## Task to carry out
Please give an exact transcription of the records shown below.

[Stored items from a collection]
************

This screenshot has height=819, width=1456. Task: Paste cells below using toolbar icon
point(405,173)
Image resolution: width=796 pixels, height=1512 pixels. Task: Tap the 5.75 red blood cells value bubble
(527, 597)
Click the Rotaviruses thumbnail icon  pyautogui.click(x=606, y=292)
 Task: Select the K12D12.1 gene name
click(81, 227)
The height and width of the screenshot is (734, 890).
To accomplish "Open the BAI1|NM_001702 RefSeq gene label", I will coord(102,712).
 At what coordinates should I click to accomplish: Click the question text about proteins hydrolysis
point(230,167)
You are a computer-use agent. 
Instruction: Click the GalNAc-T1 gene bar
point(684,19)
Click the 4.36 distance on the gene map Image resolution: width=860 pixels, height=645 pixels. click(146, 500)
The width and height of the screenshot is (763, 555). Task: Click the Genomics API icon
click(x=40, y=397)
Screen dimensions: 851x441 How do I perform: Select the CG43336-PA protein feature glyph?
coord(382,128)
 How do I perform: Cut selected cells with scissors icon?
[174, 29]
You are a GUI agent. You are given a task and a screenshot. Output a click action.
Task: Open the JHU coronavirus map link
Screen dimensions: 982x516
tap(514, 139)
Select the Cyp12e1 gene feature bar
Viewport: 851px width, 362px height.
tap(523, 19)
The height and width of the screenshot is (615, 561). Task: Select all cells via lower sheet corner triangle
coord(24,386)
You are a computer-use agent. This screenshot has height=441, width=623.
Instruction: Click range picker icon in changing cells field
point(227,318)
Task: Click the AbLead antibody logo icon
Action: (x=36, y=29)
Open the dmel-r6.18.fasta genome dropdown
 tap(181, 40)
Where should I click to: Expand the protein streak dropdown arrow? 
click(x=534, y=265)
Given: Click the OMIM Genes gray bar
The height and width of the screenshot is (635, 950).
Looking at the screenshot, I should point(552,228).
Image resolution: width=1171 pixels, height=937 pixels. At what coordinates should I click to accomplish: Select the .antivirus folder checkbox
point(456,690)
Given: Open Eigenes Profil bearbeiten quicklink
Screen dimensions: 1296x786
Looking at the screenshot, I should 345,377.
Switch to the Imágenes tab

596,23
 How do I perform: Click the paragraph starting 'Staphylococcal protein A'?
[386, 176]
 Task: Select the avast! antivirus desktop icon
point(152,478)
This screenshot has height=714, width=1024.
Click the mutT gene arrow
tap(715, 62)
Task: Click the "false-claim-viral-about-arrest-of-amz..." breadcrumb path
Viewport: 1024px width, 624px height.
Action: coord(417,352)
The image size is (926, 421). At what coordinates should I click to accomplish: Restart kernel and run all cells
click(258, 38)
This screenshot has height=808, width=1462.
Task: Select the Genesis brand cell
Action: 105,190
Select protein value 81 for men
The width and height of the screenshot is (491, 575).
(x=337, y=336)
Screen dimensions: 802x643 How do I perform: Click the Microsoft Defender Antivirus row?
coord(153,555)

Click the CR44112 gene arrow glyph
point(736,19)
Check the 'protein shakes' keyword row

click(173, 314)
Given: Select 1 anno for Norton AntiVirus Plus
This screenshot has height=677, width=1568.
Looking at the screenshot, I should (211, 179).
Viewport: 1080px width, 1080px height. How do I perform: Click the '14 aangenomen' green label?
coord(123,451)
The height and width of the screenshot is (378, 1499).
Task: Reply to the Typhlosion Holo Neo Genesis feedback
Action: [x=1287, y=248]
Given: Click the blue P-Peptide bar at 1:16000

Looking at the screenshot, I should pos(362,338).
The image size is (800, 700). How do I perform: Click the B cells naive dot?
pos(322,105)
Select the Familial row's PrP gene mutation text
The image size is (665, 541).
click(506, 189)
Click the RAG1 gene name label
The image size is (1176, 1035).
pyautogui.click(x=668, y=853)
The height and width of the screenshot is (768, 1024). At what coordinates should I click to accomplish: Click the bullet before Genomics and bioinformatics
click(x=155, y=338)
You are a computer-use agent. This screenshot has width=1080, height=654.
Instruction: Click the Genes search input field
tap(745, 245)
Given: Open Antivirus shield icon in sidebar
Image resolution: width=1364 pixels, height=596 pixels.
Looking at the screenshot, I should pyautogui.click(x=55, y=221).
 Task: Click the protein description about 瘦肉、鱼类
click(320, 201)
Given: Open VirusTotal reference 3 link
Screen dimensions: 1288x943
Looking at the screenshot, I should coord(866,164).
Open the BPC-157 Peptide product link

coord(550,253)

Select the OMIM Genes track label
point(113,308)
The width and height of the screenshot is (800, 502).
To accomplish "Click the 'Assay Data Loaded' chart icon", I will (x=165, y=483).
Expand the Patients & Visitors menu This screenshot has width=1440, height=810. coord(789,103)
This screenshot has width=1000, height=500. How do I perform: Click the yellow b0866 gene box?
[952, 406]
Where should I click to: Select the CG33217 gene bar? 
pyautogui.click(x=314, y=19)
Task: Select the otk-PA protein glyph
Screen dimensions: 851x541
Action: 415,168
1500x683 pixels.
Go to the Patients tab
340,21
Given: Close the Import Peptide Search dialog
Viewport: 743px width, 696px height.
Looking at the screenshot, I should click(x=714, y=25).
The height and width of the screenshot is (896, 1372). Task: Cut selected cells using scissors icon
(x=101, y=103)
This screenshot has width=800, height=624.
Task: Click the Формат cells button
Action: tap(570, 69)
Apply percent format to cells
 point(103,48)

************

## Exercise answer
This screenshot has height=819, width=1456. Task: Paste cells below using toolbar icon
point(405,173)
Image resolution: width=796 pixels, height=1512 pixels. Task: Tap the 5.75 red blood cells value bubble
(527, 597)
Click the Rotaviruses thumbnail icon  pyautogui.click(x=606, y=292)
 Task: Select the K12D12.1 gene name
click(81, 227)
The height and width of the screenshot is (734, 890).
To accomplish "Open the BAI1|NM_001702 RefSeq gene label", I will coord(102,712).
 At what coordinates should I click to accomplish: Click the question text about proteins hydrolysis
point(230,167)
You are a computer-use agent. 
Instruction: Click the GalNAc-T1 gene bar
point(684,19)
Click the 4.36 distance on the gene map Image resolution: width=860 pixels, height=645 pixels. click(146, 500)
The width and height of the screenshot is (763, 555). Task: Click the Genomics API icon
click(x=40, y=397)
Screen dimensions: 851x441 How do I perform: Select the CG43336-PA protein feature glyph?
coord(382,128)
 How do I perform: Cut selected cells with scissors icon?
[174, 29]
You are a GUI agent. You are given a task and a screenshot. Output a click action.
Task: Open the JHU coronavirus map link
Screen dimensions: 982x516
tap(514, 139)
Select the Cyp12e1 gene feature bar
Viewport: 851px width, 362px height.
tap(523, 19)
The height and width of the screenshot is (615, 561). Task: Select all cells via lower sheet corner triangle
coord(24,386)
You are a computer-use agent. This screenshot has height=441, width=623.
Instruction: Click range picker icon in changing cells field
point(227,318)
Task: Click the AbLead antibody logo icon
Action: (x=36, y=29)
Open the dmel-r6.18.fasta genome dropdown
 tap(181, 40)
Where should I click to: Expand the protein streak dropdown arrow? 
click(x=534, y=265)
Given: Click the OMIM Genes gray bar
The height and width of the screenshot is (635, 950).
Looking at the screenshot, I should point(552,228).
Image resolution: width=1171 pixels, height=937 pixels. At what coordinates should I click to accomplish: Select the .antivirus folder checkbox
point(456,690)
Given: Open Eigenes Profil bearbeiten quicklink
Screen dimensions: 1296x786
Looking at the screenshot, I should 345,377.
Switch to the Imágenes tab

596,23
 How do I perform: Click the paragraph starting 'Staphylococcal protein A'?
[386, 176]
 Task: Select the avast! antivirus desktop icon
point(152,478)
This screenshot has height=714, width=1024.
Click the mutT gene arrow
tap(715, 62)
Task: Click the "false-claim-viral-about-arrest-of-amz..." breadcrumb path
Viewport: 1024px width, 624px height.
Action: coord(417,352)
The image size is (926, 421). At what coordinates should I click to accomplish: Restart kernel and run all cells
click(258, 38)
This screenshot has height=808, width=1462.
Task: Select the Genesis brand cell
Action: 105,190
Select protein value 81 for men
The width and height of the screenshot is (491, 575).
(x=337, y=336)
Screen dimensions: 802x643 How do I perform: Click the Microsoft Defender Antivirus row?
coord(153,555)

Click the CR44112 gene arrow glyph
point(736,19)
Check the 'protein shakes' keyword row

click(173, 314)
Given: Select 1 anno for Norton AntiVirus Plus
This screenshot has height=677, width=1568.
Looking at the screenshot, I should (211, 179).
Viewport: 1080px width, 1080px height. How do I perform: Click the '14 aangenomen' green label?
coord(123,451)
The height and width of the screenshot is (378, 1499).
Task: Reply to the Typhlosion Holo Neo Genesis feedback
Action: [x=1287, y=248]
Given: Click the blue P-Peptide bar at 1:16000

Looking at the screenshot, I should pos(362,338).
The image size is (800, 700). How do I perform: Click the B cells naive dot?
pos(322,105)
Select the Familial row's PrP gene mutation text
The image size is (665, 541).
click(506, 189)
Click the RAG1 gene name label
The image size is (1176, 1035).
pyautogui.click(x=668, y=853)
The height and width of the screenshot is (768, 1024). At what coordinates should I click to accomplish: Click the bullet before Genomics and bioinformatics
click(x=155, y=338)
You are a computer-use agent. This screenshot has width=1080, height=654.
Instruction: Click the Genes search input field
tap(745, 245)
Given: Open Antivirus shield icon in sidebar
Image resolution: width=1364 pixels, height=596 pixels.
Looking at the screenshot, I should pyautogui.click(x=55, y=221).
 Task: Click the protein description about 瘦肉、鱼类
click(320, 201)
Given: Open VirusTotal reference 3 link
Screen dimensions: 1288x943
Looking at the screenshot, I should coord(866,164).
Open the BPC-157 Peptide product link

coord(550,253)

Select the OMIM Genes track label
point(113,308)
The width and height of the screenshot is (800, 502).
To accomplish "Click the 'Assay Data Loaded' chart icon", I will (x=165, y=483).
Expand the Patients & Visitors menu This screenshot has width=1440, height=810. coord(789,103)
This screenshot has width=1000, height=500. How do I perform: Click the yellow b0866 gene box?
[952, 406]
Where should I click to: Select the CG33217 gene bar? 
pyautogui.click(x=314, y=19)
Task: Select the otk-PA protein glyph
Screen dimensions: 851x541
Action: 415,168
1500x683 pixels.
Go to the Patients tab
340,21
Given: Close the Import Peptide Search dialog
Viewport: 743px width, 696px height.
Looking at the screenshot, I should click(x=714, y=25).
The height and width of the screenshot is (896, 1372). Task: Cut selected cells using scissors icon
(x=101, y=103)
This screenshot has width=800, height=624.
Task: Click the Формат cells button
Action: tap(570, 69)
Apply percent format to cells
 point(103,48)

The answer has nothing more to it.